Winter is coming and this makes the challenge even bigger. They can't be exercising outdoors or sleeping all the time - there has to be that calm in between time.

Outside of exercising - being outdoors, feeding, training and grooming times - I don't know what I would have done if I didn't have a "puppy safe" room to block her in for "my time". This is where she learned interest for chew toys and kongs as she had no other distractions. She bellowed like a banshi at first but then settled in because I didn't give in. She would make crazy games like throw the ball and catch it when it bounced around or bat the kong across the room and chase it. She would wrestle with a toy and throw it around the room and jump on it like prey. She would throw her blanket around and get it pretty raunchy - but thanks to the thrift stores these were cheap and easy to replace every couple of weeks. 

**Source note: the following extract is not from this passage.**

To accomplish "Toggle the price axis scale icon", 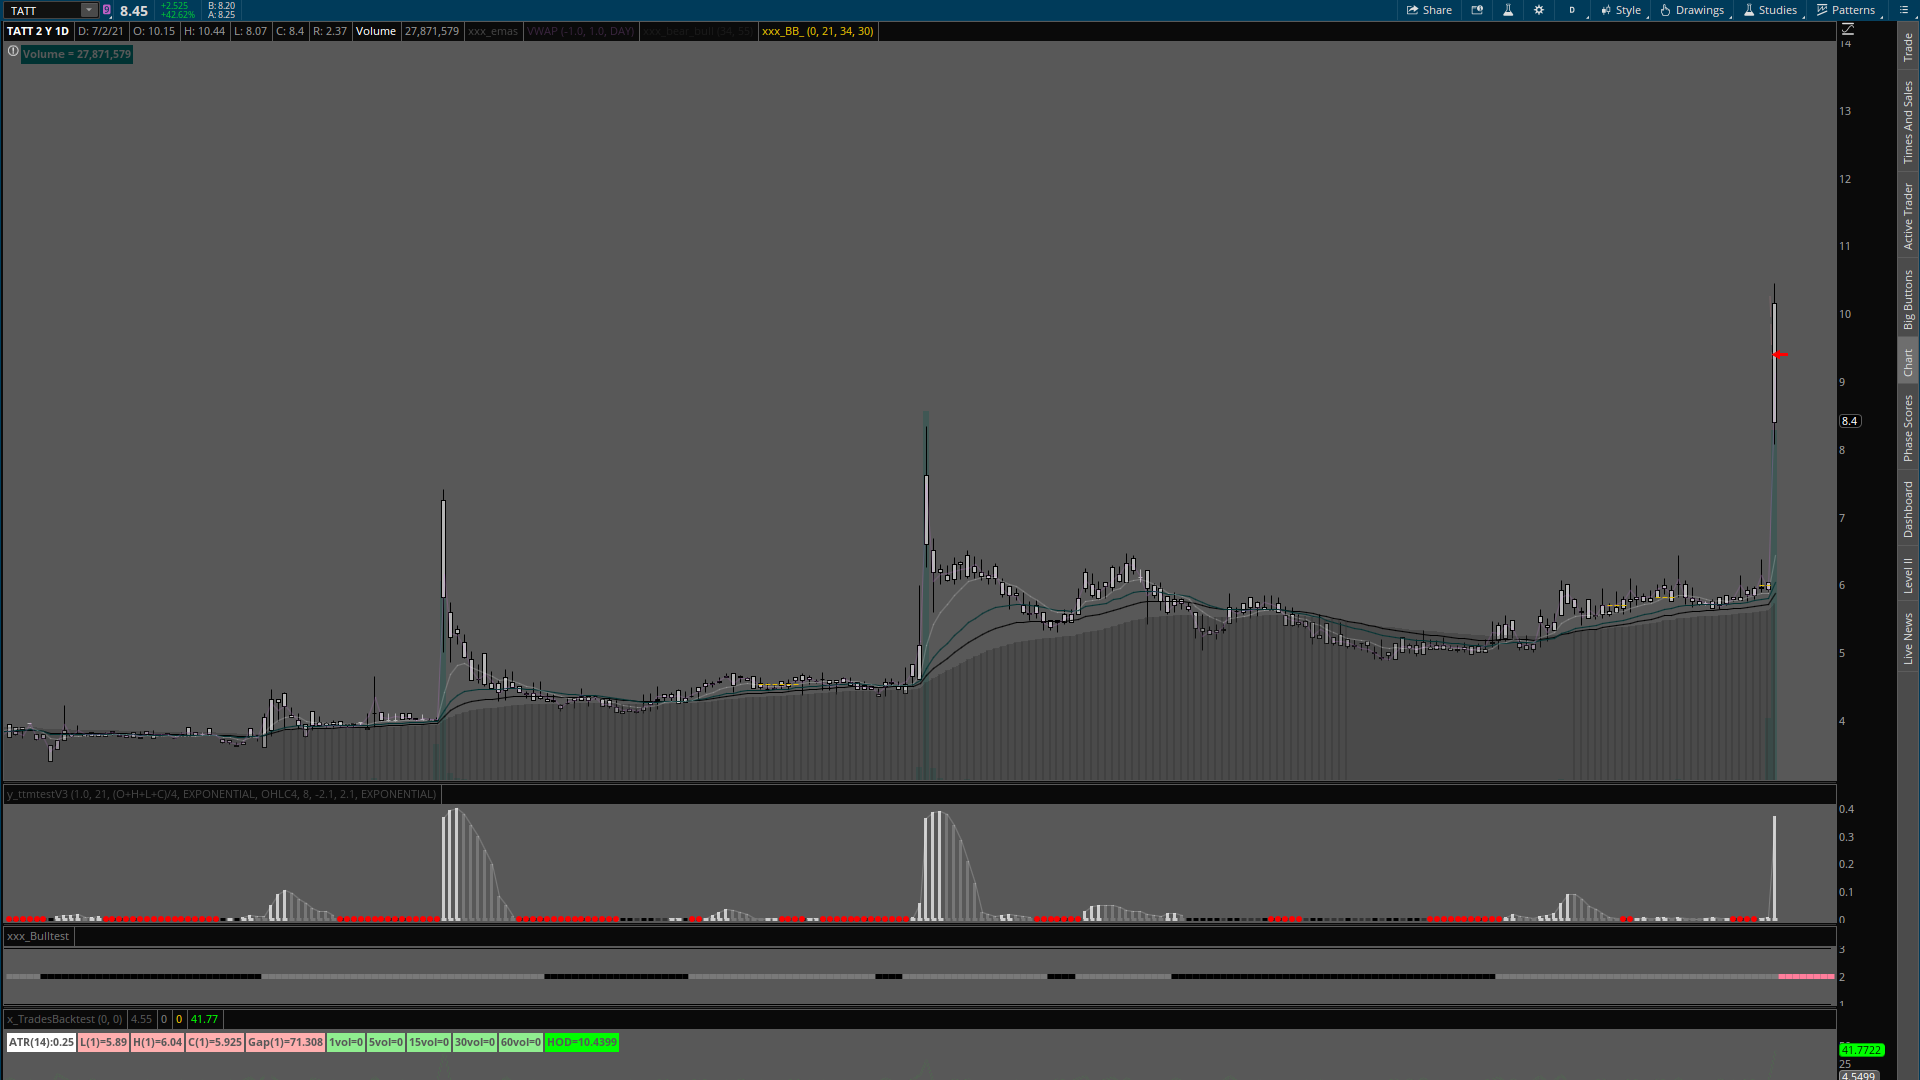I will (x=1848, y=29).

I took advantage of her "puppy crashes" after feedings and her "growing time sleeps" just before to do her basic training, when she was calm. When she was 5 mos old, she was able to have run of the house where she had me on her butt learning about what "leave it" and "go to your spot" meant. At 7 months, she learned what "off me" meant (as in, Summer - I'm busy - you have to wait - go lay down or find a toy). Every one of these steps has to be rewarded until it is ingrained and habit. 

Now, at 15 mos - she is my pride and joy for house manners and communication is great when I get carried away in something and it's "her time" to play or train or be fed or brushed. She let's me know in no uncertain terms. It's a very cool deal. Oh, and when I go out - she's calm in the house - sleeps by the door until I return and does'nt disturb anything


----------